USBA全米王座へ… ロジャー・メイウェザー(米)④ ボクシング選手名鑑ピックアップ! 2016/09/17

USBA全米王座へ… ロジャー・メイウェザー(米)④ ボクシング選手名鑑ピックアップ! 2016/09/17
 
 

ロジャー・メイウェザー(米)のピックアップ4日目。
 

前回は、ロジャーがホープ対決やベテランとの対決に勝ち残り
全勝のまま駆け足で地域王座戦に辿り着いたところまで。
 
 

6年半も先にデビューしていた兄、フロイド・メイウェザーを追い越し、初のタイトルマッチに挑みます。
 

場所はニュージャージー、アトランティックシティのコンベンションセンター。
USBA全米ライト級タイトルマッチ…王者はルーベン・ムニョス(米)。

直近の試合でWBA世界ライト級王座から陥落したばかりのアルツーロ・フリアス(米)と王座決定戦を行い
前評判を覆してこのタイトルを獲得した、注目を集める選手。
 

試合が始まると、ジャブで距離を測りながら、当たるか当たらないかの距離から
ジワジワと距離を近づけてヒットを奪って行くいつものロジャー。
スーパーフェザー級では長身になるロジャーは、
長いリーチを生かし、まずは自分のパンチだけがヒットする距離を計測する。

ロジャーはジャブのみしか繰り出さず、
ムニョスは一発のパンチもヒットしないまま、このラウンドが終了。

そんな展開は前半4R続き、ムニョスが圧力を強めても、
ロジャーは軽いジャブで試合を支配していく…

追いかけ廻すムニョス、距離を支配するロジャー。
距離が詰まったところでムニョスがコンビネーションで責めても、
ロジャーは上体の柔らかいウィービングで回避。

前半4Rでムニョスが捉えたダメージブローと思えるのは
2R終了ゴング直前に放たれた一発のみ。
 

5R、左を上下に撃ち分けながら、リング上を華麗に舞っていくロジャー。
このあたりになると、時折力を込めたブローを交え始める。
相手が安全圏だと思い込んだ位置で、集中を切った瞬間に一気に攻める。

長い腕を自由自在にくねらせ、相手の隙を窺いながら一瞬で食らいつく…。
その姿は狙いを定めて獲物に襲い掛かる、まさに「黒い毒蛇」。

さらに距離を詰めて攻めると、撃ち合いでもいけると踏んだか、
圧倒的なハンドスピードでコンビネーションをたたき込む。
中でも長い腕で弧を描くような斜め下からのブロー”スマッシュ”は強烈。

漫画「はじめの一歩」で主人公の幕ノ内 一歩のライバル、
千堂 武が必殺ブローとして使っている為、漫画を読んだことがある人ならお馴染みかもしれません。

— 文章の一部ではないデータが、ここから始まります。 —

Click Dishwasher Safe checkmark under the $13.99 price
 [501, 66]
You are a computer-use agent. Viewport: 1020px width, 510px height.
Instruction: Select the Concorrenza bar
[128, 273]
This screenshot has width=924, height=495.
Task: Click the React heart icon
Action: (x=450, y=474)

ヘビー級でマイク・タイソン(米)のライバルとして戦った”無冠の帝王”ドノバン・ラドック(カナダ)
サンデーパンチだったりもします。
 

7R、疲労を見せ始めたムニョスの追い足が止まると、ロジャーも足を止める。
距離を維持したまま、手数少なくほとんどフェイントだけで
ムニョスをコーナーまで下がらせてしまう。

「It’s showtime!!」

そんな声がどこからか聞こえてきそうな突然のスイッチON。
コンビネーションをいくつも叩き込むロジャー。
ムニョスは空いた場所を的確に叩かれ、いくつも交えられたフェイントに
手を出すことさえ許されない。

意を決してムニョスが攻めに出た瞬間、ロジャーの右のショートが刺さり、ムニョスがダウン。

しきりに手を出せ!なんてリング下から叫ぶファンも多いけど
時には出せない理由があって手数が少ない…なんてこともある。
そんな話のいい例になりそうな攻防。

ここはムニョスがなんとか立ち上がり、試合は終盤へ突入していきます。
 

8R、下がりながらムニョスの右に合わせて右のショートを合わせたロジャー。
効いたと見るや、怒涛のハンドスピードと手数で一気に仕留めにかかる。
しかし、ここをタフネスで耐えきると…

ムニョスにこの試合初めてのチャンスが到来。
撃ち疲れたロジャーをロープに追い詰め、組みつき、強引にガチャガチャと
自らのパンチをヒットさせていく。

ムニョス側からみれば一方的だった試合に、わずかに希望が見出せる展開。
 
 

9R以降、ムニョスが地域王者の意地を見せる。
捌かれ、カウンターを入れられながらではあるが、それでも足の鈍ったロジャーなら…
前半の絶望的な展開とは打って変わって、もらってももらっても前に出る。
そして時折…逆転の望みをかけた拳がロジャーを捉える。
 

もちろん上体の柔らかいロジャーはそのパンチをかわしながら、そしてカウンターをとりながら…
ムニョスのパンチは空を切ることの方が多く、ヒットするよりヒットされる方が多いけども…
それでもわずか数発しか当てれなかった前半とは雲泥の差。
自らの顔面をロジャーのパンチにさらしながら、逆転を狙って襲いかかっていく。
 
 

試合はそのまま、12R終了のゴングを迎える。
結果的にはロジャーが地域王者さえ全く寄せ付けず、大差判定で葬った形。

しかしながらルーベン・ムニョス…
マニアでさえその名を覚えている人は少ないかもしれないけれど
こういう試合…後楽園で見ると燃えるんだよなぁ…なんて感じてしまう。
 

何はともあれ、圧倒的な内容で全米王者となったロジャーは
一気に世界挑戦者候補として浮上。

階段飛ばしのキャリアに付随する実力を証明します。